After lunch “fearless” Phil Yarwood had the bonnet pointing up to the sky as if seeking divine inspiration. Didn't work though did it Phil ? On our first run after lunch my driver for the day (Ian Evitt in his Crossle) drove this hill almost faultlessly. I was really pleased for him. Even though he has a super car, when you are a novice driver it's still a big learning curve. Apart from a change toward the end of the section, it remained the same all day but again this was OK as it was still producing a great spread of penalties, 10 through to cleans. At lunchtime Mark Milne was winning the A class, and really was in a class of his own, 12 points ahead of his nearest pursuer, Geoff Geering, who was in front in the B class. This was a tremendous run considering the experienced crews behind him.

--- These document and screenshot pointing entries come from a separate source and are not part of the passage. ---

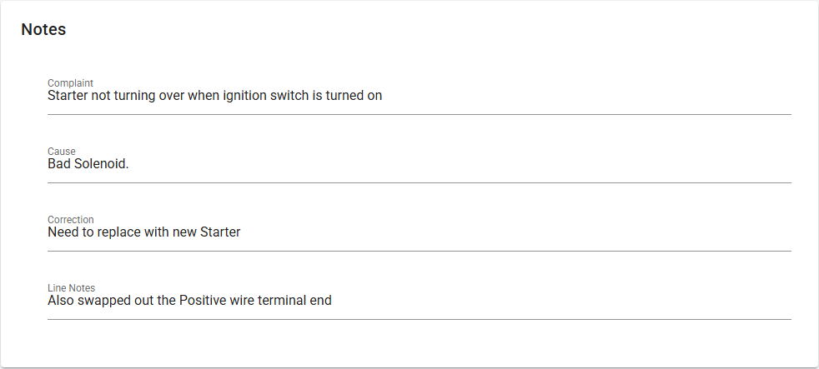Viewport: 819px width, 369px height.
Task: Click the small Complaint field label
Action: (70, 83)
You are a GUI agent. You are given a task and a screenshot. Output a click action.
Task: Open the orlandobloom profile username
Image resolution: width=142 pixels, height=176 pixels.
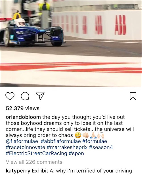23,117
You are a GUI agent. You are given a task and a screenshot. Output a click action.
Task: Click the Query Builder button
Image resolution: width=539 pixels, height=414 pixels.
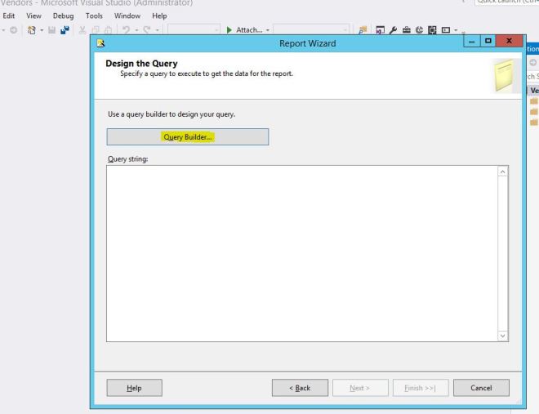coord(187,137)
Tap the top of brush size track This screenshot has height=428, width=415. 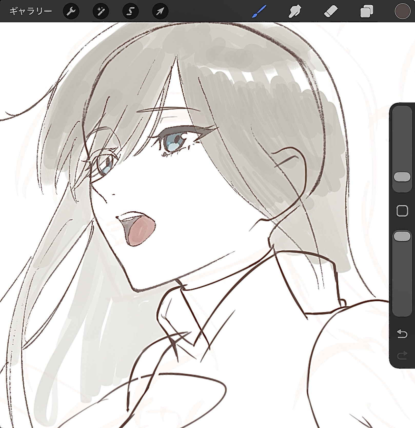coord(402,113)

In the C class Richard Milne, (Mark's dad) was just edging it from Alistair and Carol McVitte with Ian Evitt in pursuit.

After lunch it was back to the hills for another two rounds, with very much the same story as in the morning, with Mark Milne well in control and Geoff Geering looking as though he might take second place before an unfortunate 10 on hill 6 dropped him down to 4 o/a and winner of the B class. Finishing second was David Martin in his immaculate Crossle with a brave performance, considering how easy it would have been to do serious damage to such a smart car. He was followed by Mike Lawn double-driving Andrew Woodhead's car, and beating him for a change. Dickie Milne, (double driving with son Mark) who was driving for only the second time since the car was submerged in the Carlisle floods of last January, won the C class. So the 2006 club championship got off to a rather early start, but there was no doubt that the 26 crews who started and finished the event had thoroughly enjoyed themselves.

It was good to see the vehicle that had been Ian Wright's original Sherpa car, win what had turned out to be an old fashioned (by Cumbrian standards) rough, tough event.